#### Required work:
Write out each line below exactly as it appears.

□ □ □ □

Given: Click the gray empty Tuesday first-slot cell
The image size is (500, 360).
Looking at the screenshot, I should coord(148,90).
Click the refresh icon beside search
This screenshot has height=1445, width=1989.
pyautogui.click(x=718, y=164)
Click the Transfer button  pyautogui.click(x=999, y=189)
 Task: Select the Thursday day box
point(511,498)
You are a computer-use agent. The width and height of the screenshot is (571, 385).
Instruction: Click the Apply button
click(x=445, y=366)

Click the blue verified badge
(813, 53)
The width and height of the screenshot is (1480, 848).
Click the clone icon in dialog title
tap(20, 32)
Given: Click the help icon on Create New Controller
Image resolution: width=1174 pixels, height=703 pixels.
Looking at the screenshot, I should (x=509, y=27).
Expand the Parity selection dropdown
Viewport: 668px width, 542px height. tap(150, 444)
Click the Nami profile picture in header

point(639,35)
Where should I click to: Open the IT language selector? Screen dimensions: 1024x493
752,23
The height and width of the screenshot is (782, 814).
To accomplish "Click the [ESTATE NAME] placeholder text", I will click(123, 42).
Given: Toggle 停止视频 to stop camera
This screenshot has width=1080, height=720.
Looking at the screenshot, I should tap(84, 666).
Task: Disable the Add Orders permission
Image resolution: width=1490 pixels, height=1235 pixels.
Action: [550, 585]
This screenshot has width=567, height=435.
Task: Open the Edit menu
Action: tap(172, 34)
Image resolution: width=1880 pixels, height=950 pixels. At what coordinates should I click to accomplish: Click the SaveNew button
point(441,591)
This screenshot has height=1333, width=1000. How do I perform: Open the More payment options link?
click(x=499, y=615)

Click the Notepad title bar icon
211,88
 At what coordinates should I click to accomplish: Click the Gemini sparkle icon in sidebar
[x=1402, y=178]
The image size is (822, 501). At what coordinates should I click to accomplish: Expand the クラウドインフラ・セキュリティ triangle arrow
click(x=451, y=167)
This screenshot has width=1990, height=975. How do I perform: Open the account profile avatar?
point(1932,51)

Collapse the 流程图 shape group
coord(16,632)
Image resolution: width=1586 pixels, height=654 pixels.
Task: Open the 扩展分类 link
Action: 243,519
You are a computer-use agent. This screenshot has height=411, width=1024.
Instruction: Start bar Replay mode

□ □ □ □

#### Problem solution:
Given: Click the gray empty Tuesday first-slot cell
The image size is (500, 360).
Looking at the screenshot, I should coord(148,90).
Click the refresh icon beside search
This screenshot has height=1445, width=1989.
pyautogui.click(x=718, y=164)
Click the Transfer button  pyautogui.click(x=999, y=189)
 Task: Select the Thursday day box
point(511,498)
You are a computer-use agent. The width and height of the screenshot is (571, 385).
Instruction: Click the Apply button
click(x=445, y=366)

Click the blue verified badge
(813, 53)
The width and height of the screenshot is (1480, 848).
Click the clone icon in dialog title
tap(20, 32)
Given: Click the help icon on Create New Controller
Image resolution: width=1174 pixels, height=703 pixels.
Looking at the screenshot, I should (x=509, y=27).
Expand the Parity selection dropdown
Viewport: 668px width, 542px height. tap(150, 444)
Click the Nami profile picture in header

point(639,35)
Where should I click to: Open the IT language selector? Screen dimensions: 1024x493
752,23
The height and width of the screenshot is (782, 814).
To accomplish "Click the [ESTATE NAME] placeholder text", I will click(123, 42).
Given: Toggle 停止视频 to stop camera
This screenshot has width=1080, height=720.
Looking at the screenshot, I should tap(84, 666).
Task: Disable the Add Orders permission
Image resolution: width=1490 pixels, height=1235 pixels.
Action: [550, 585]
This screenshot has width=567, height=435.
Task: Open the Edit menu
Action: tap(172, 34)
Image resolution: width=1880 pixels, height=950 pixels. At what coordinates should I click to accomplish: Click the SaveNew button
point(441,591)
This screenshot has height=1333, width=1000. How do I perform: Open the More payment options link?
click(x=499, y=615)

Click the Notepad title bar icon
211,88
 At what coordinates should I click to accomplish: Click the Gemini sparkle icon in sidebar
[x=1402, y=178]
The image size is (822, 501). At what coordinates should I click to accomplish: Expand the クラウドインフラ・セキュリティ triangle arrow
click(x=451, y=167)
This screenshot has width=1990, height=975. How do I perform: Open the account profile avatar?
point(1932,51)

Collapse the 流程图 shape group
coord(16,632)
Image resolution: width=1586 pixels, height=654 pixels.
Task: Open the 扩展分类 link
Action: 243,519
You are a computer-use agent. This screenshot has height=411, width=1024.
Instruction: Start bar Replay mode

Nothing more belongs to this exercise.